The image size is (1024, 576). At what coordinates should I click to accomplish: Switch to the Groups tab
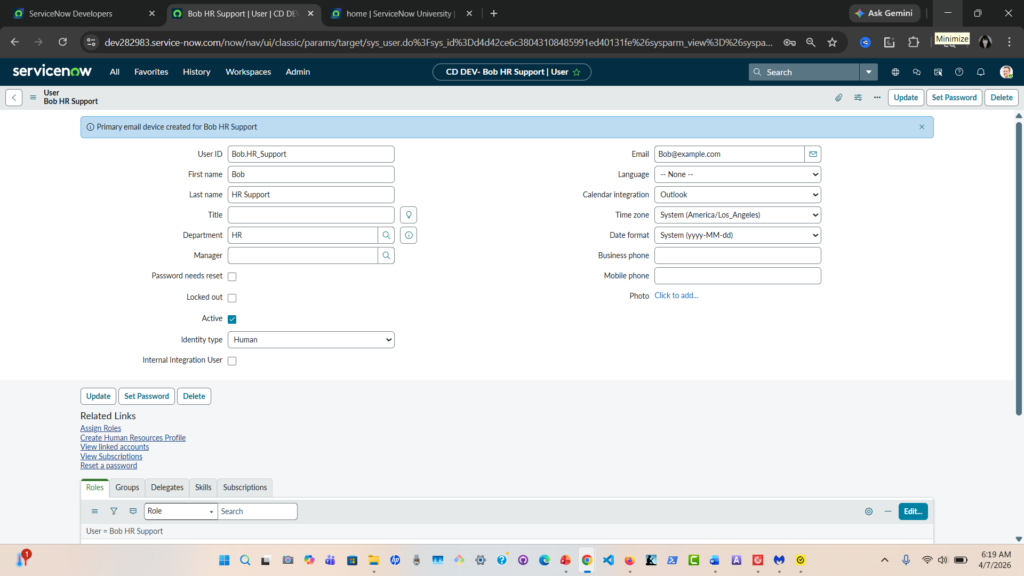click(x=127, y=487)
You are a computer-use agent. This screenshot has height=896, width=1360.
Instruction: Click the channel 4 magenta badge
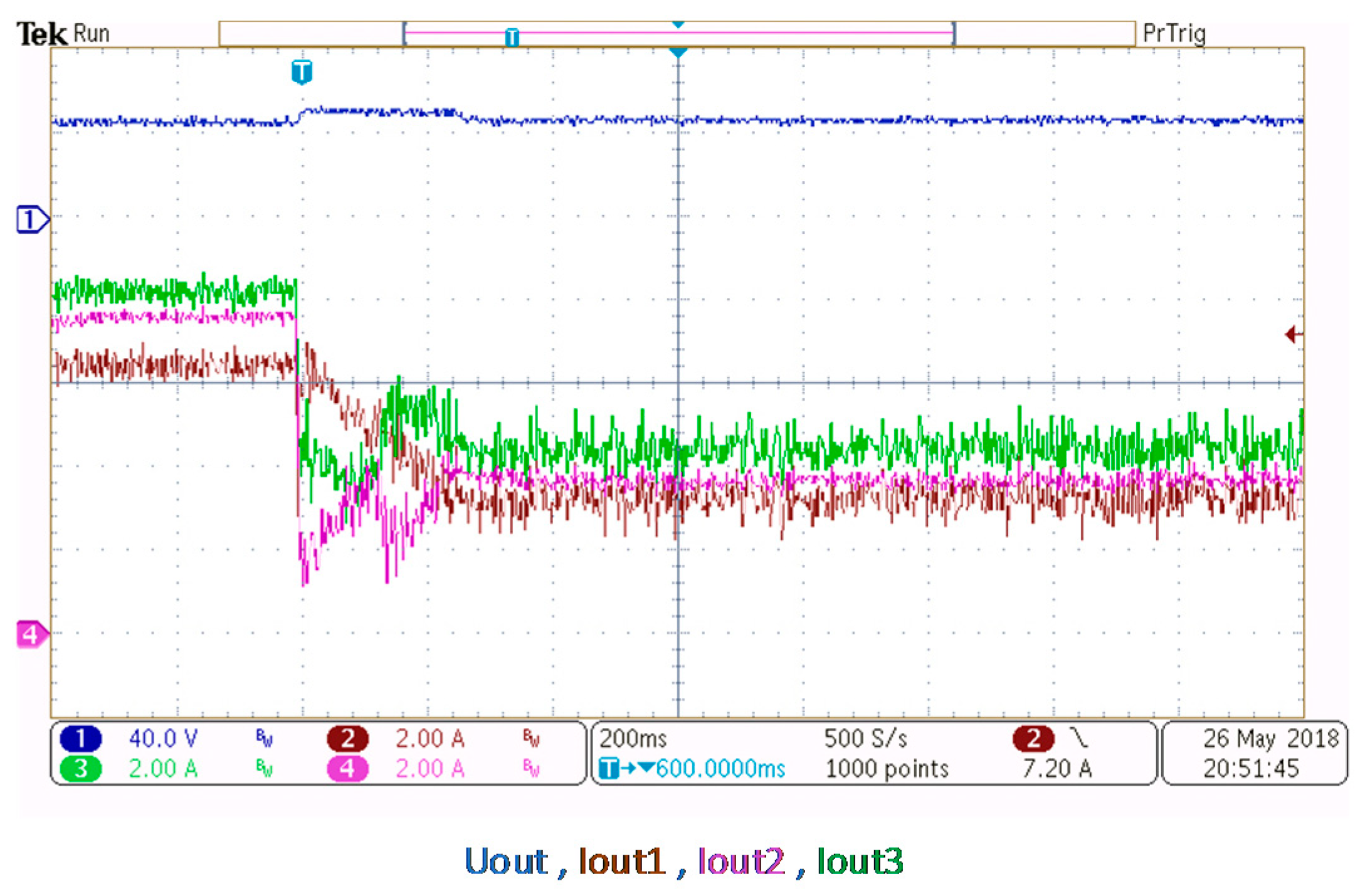pos(347,768)
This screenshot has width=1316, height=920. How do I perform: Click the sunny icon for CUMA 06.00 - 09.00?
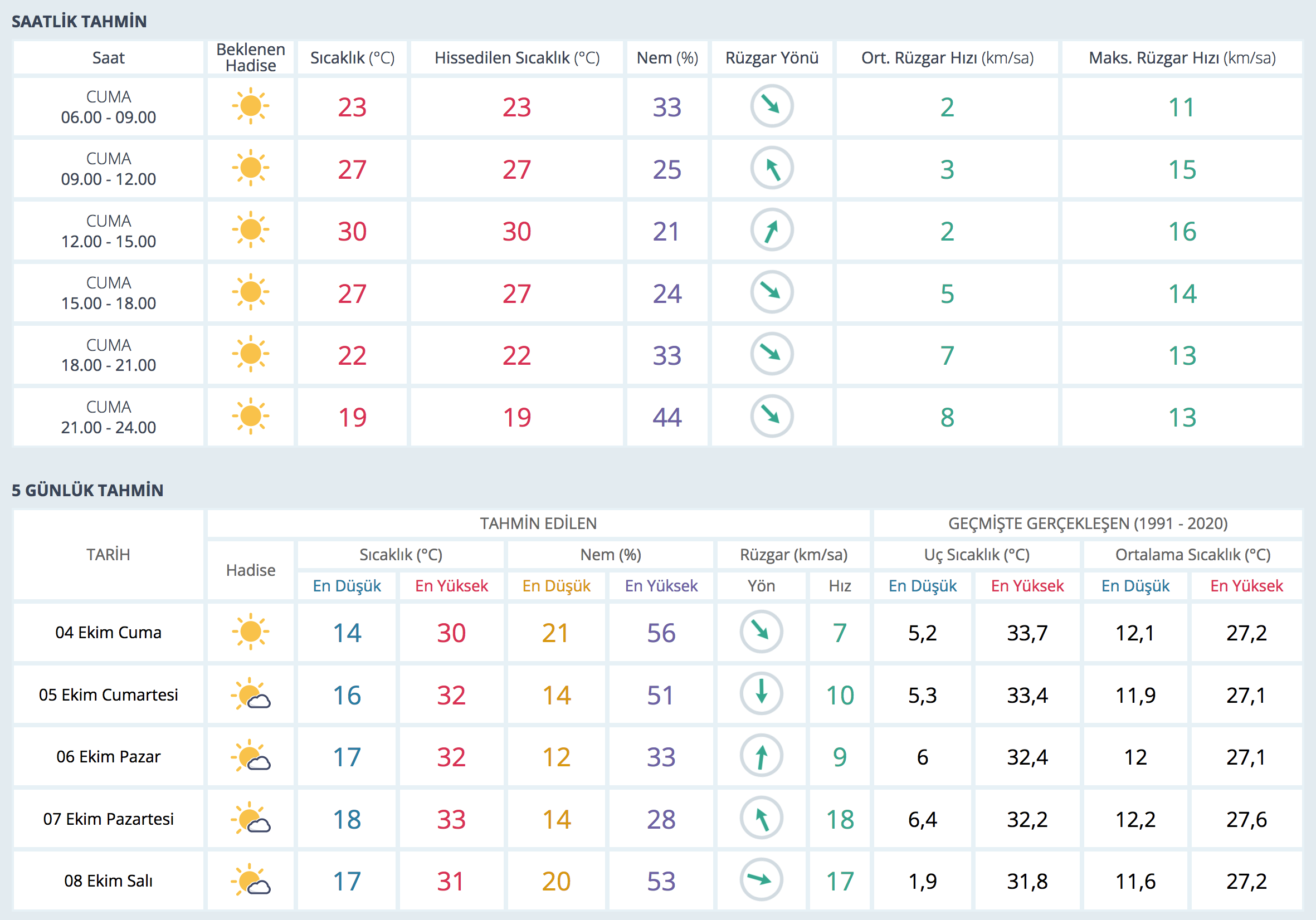tap(251, 106)
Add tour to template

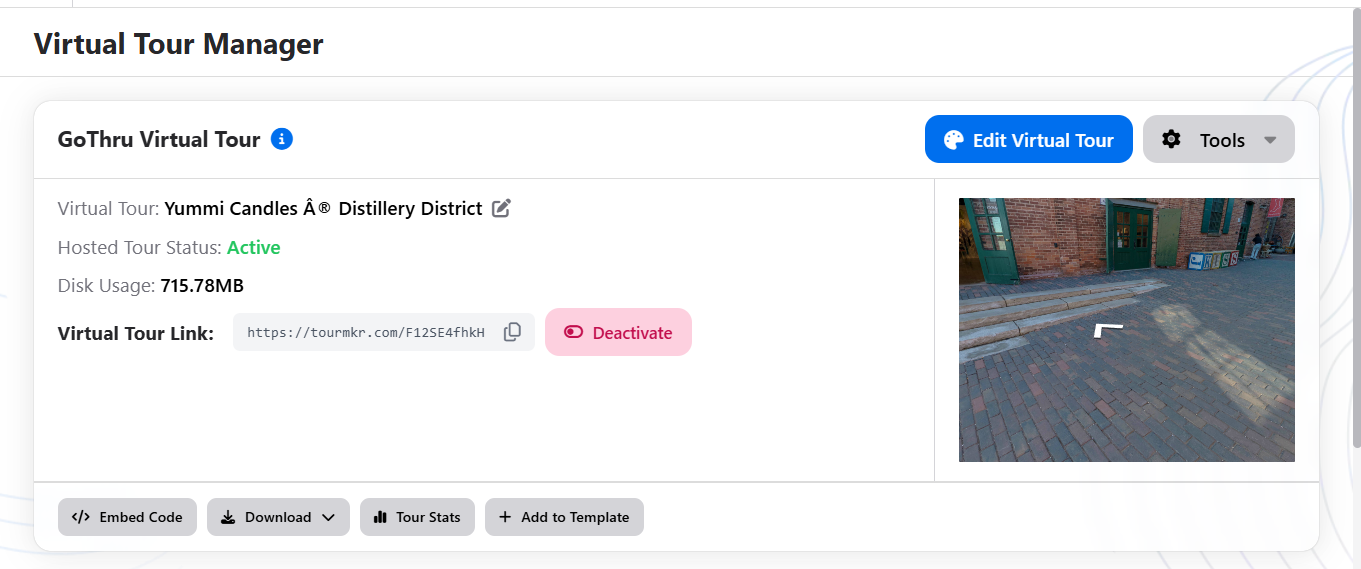[x=564, y=517]
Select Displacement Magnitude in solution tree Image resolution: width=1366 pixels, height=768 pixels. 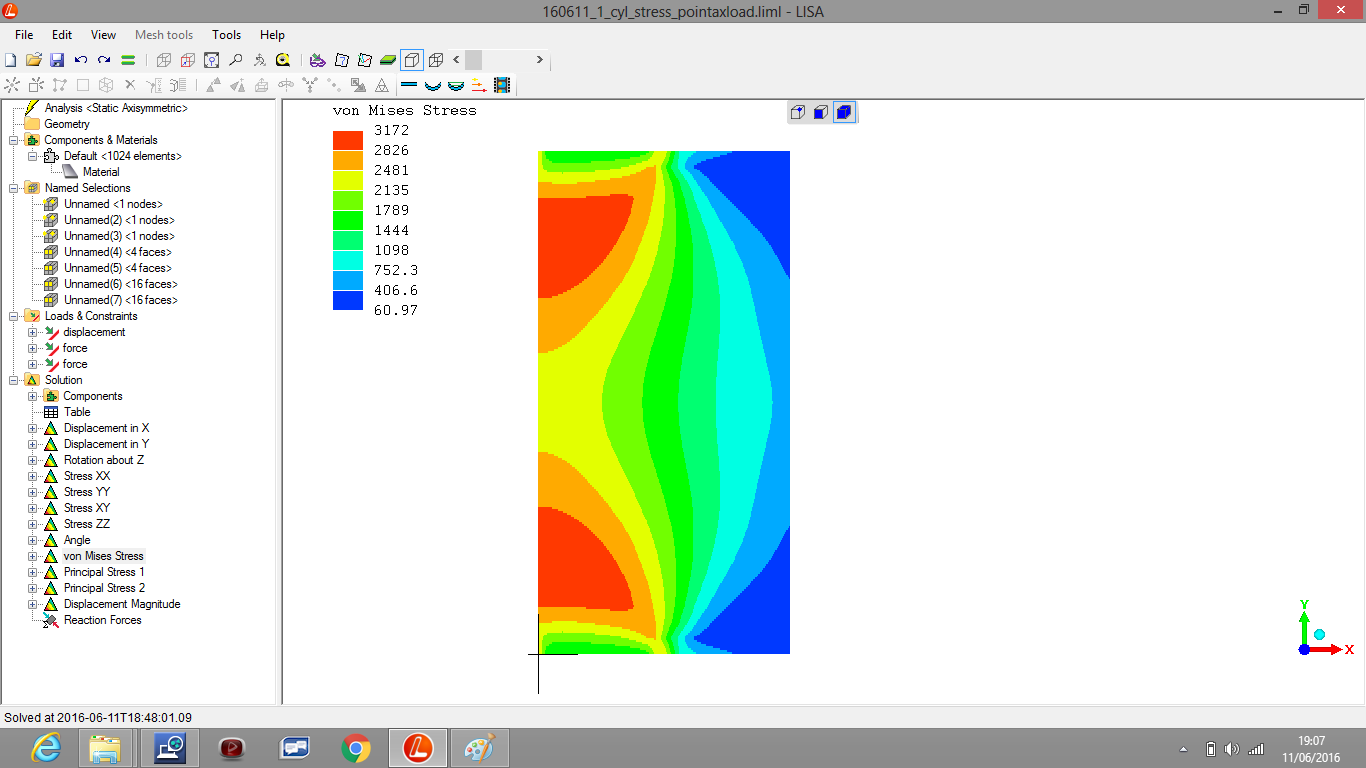point(122,604)
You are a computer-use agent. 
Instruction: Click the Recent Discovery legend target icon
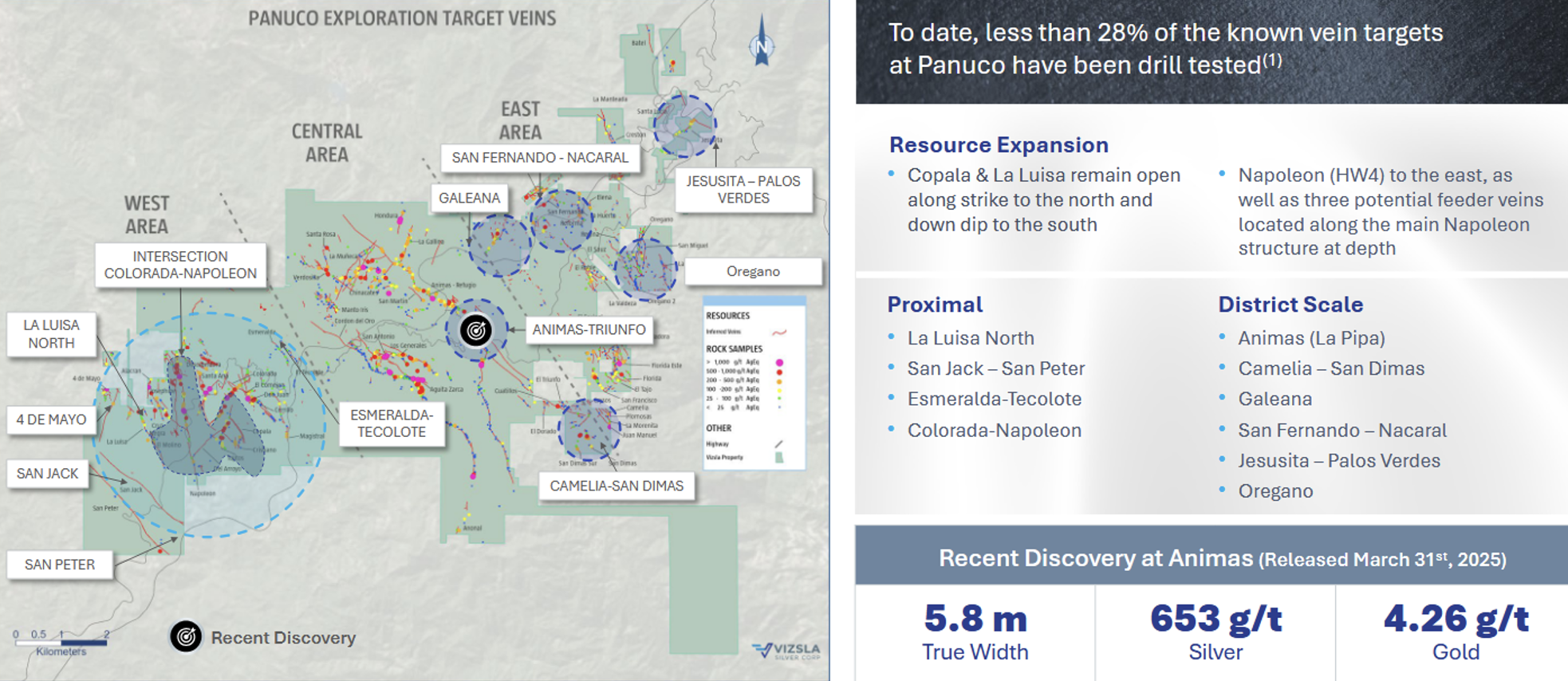coord(186,636)
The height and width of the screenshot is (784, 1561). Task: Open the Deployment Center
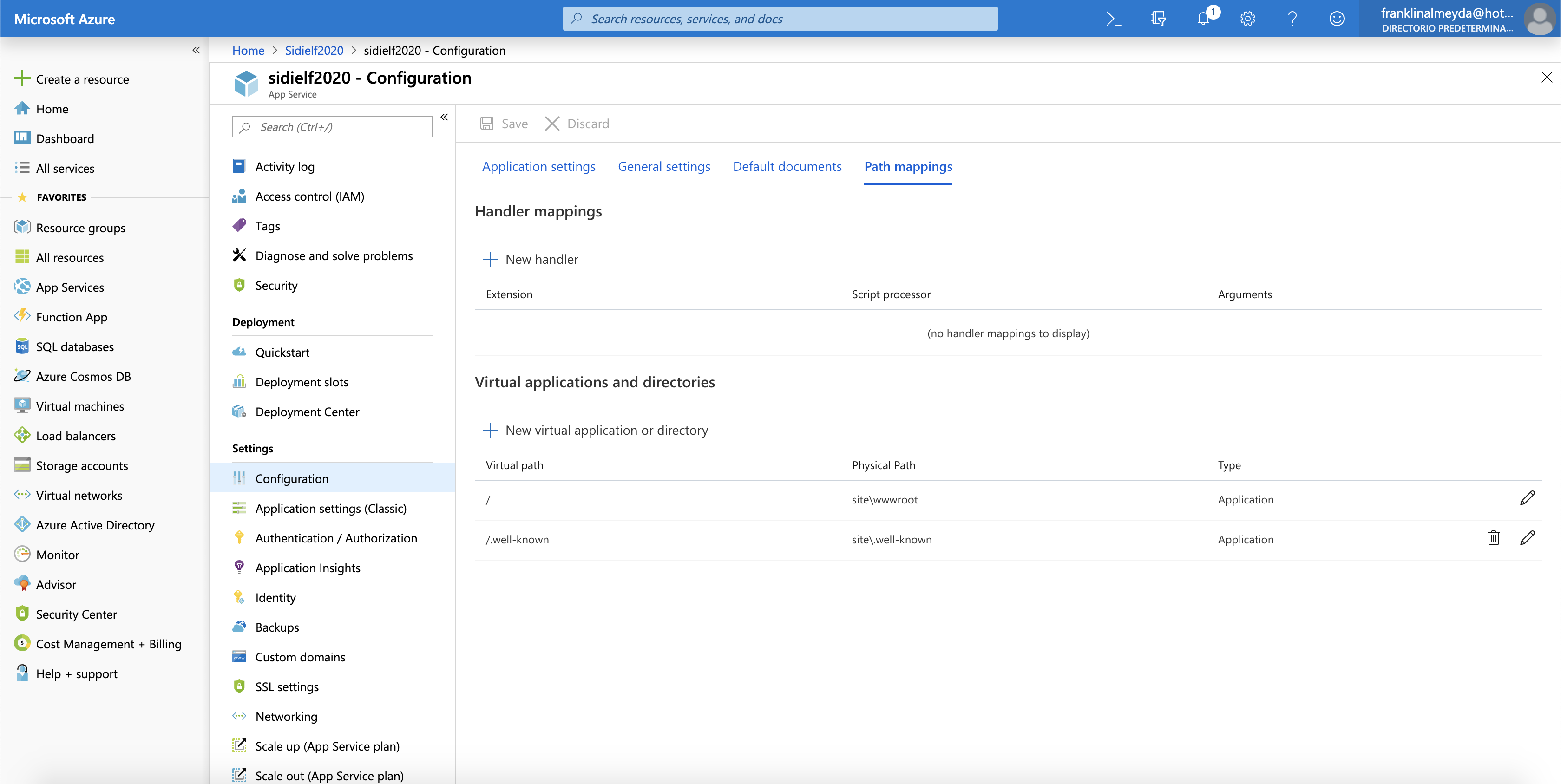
━━━━
[What you should do] Copy the records from the beginning through the line containing "[x=564, y=517]", inclusive, with "screenshot" switched to "screen capture" and nothing else altered. Omit the pictures.

[The result]
The image size is (1024, 576). At what coordinates should I click to accomplish: Switch to the Groups tab
click(x=127, y=487)
You are a computer-use agent. This screen capture has height=896, width=1360.
Instruction: Click the channel 4 magenta badge
pos(347,768)
This screen capture has width=1316, height=920. How do I perform: Click the sunny icon for CUMA 06.00 - 09.00?
tap(251, 106)
Add tour to template

[x=564, y=517]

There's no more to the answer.